[READING TEXT]

Sister Pat said that many circumstances can lead to children traveling unaccompanied to the United States. For example, she said, the parents might have come to the United States to work and raise money for the family and are now sending for their child, who may have been left at home with other relatives. In other cases, the child might have other relatives in the United States, and the parent might send him or her to the United States, where they feel their child will have a better life. 

Children often face danger and hardship during what could be a six-month journey from their native country to the border. She spoke of one girl who, after losing her shoes, continued to walk in spite of splinters in her foot, which became infected. Many ride on top of freight trains – known as la bestia – from Central America to the Mexican-U.S. border, risking severe injury or death. 

Other children come to the border with the help of “coyotes” – people who smuggle others across the border. In many cases, the “coyotes” exploit the children – sometimes taking them part way and then leaving them or selling them into human trafficking. The danger can be so extreme, Sister Pat said, that she has heard of some young girls who take birth control pills to prevent pregnancy in case they are raped.

In addition to providing health care, Sister Pat explained that her ministry involves being of whatever service she can be to children who have faced such a long and perilous journey. One of her biggest challenges is the regulation that prohibits her from touching or hugging the children – at a time when many of them need the reassurance of the human touch – and that prohibits her from asking questions about the circumstances that led them to the facility. When children want to talk, she said, she refers them to their case worker.

[WORK INSTRUCTION] Reproduce word for word the passage of the text on unaccompanied children, starting at "Children often face" and ending at "injury or death.". The records aren't needed for this.

[PROVIDED INFORMATION]
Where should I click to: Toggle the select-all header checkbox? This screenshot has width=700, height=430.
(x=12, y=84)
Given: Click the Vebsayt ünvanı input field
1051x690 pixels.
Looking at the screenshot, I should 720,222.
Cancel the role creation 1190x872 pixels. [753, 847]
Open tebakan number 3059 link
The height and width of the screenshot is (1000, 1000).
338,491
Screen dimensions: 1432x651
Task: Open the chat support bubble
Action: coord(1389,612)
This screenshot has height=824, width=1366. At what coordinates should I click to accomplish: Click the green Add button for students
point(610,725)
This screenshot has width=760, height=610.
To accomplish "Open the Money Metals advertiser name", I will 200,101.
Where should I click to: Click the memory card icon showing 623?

[RESULT FOR THIS EXERCISE]
Children often face danger and hardship during what could be a six-month journey from their native country to the border. She spoke of one girl who, after losing her shoes, continued to walk in spite of splinters in her foot, which became infected. Many ride on top of freight trains – known as la bestia – from Central America to the Mexican-U.S. border, risking severe injury or death.